| 文章節選 |
........
八皇后

November 30, 2021

西洋棋的皇后可以直線前進,吃掉遇到的棋子,如果棋盤上有八個皇后,這八個皇后如何相安無事地放置在棋盤,這個問題最早由西洋棋棋手馬克斯·貝瑟爾(Max Bezzel)於 1848 年提出,E.W.Dijkstra 與 N.Wirth 曾經於 1970 年與 1971 年,用這個問題來講解程式設計技巧。

解法思路

棋盤基本上可以用遞迴求解,然而如何減少遞迴的次數?在八皇后的問題中,不必檢查全部的格子,例如若某列檢查過,該該列的其他格子就不用再檢查了,這稱為分支修剪或回溯法(backtracking)。

八皇后

檢查時先判斷是否在已放置皇后的可行進方向上,若沒有再行放置下一個皇后,如此就可減少遞迴的次數,例如以下為修剪過後的遞迴檢查路徑:

八皇后

八皇后會有 92 個解答,如果考慮棋盤的旋轉,扣去對稱的,會有 12 組解。
........
| 資料 |

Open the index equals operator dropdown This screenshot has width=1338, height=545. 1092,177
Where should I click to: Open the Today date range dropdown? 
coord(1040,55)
........
| 作答要求 |
請原文引用八皇后一文中的一段,從包含「棋盤基本上可以用遞迴求解,然」的字句開始,到「個解答,如果考慮棋盤的旋轉,扣去對稱的,會有 12 組解。」結束。 上述資料取自其他來源。

| 參考答案 |
棋盤基本上可以用遞迴求解,然而如何減少遞迴的次數?在八皇后的問題中,不必檢查全部的格子,例如若某列檢查過,該該列的其他格子就不用再檢查了,這稱為分支修剪或回溯法(backtracking)。

八皇后

檢查時先判斷是否在已放置皇后的可行進方向上,若沒有再行放置下一個皇后,如此就可減少遞迴的次數,例如以下為修剪過後的遞迴檢查路徑:

八皇后

八皇后會有 92 個解答,如果考慮棋盤的旋轉,扣去對稱的,會有 12 組解。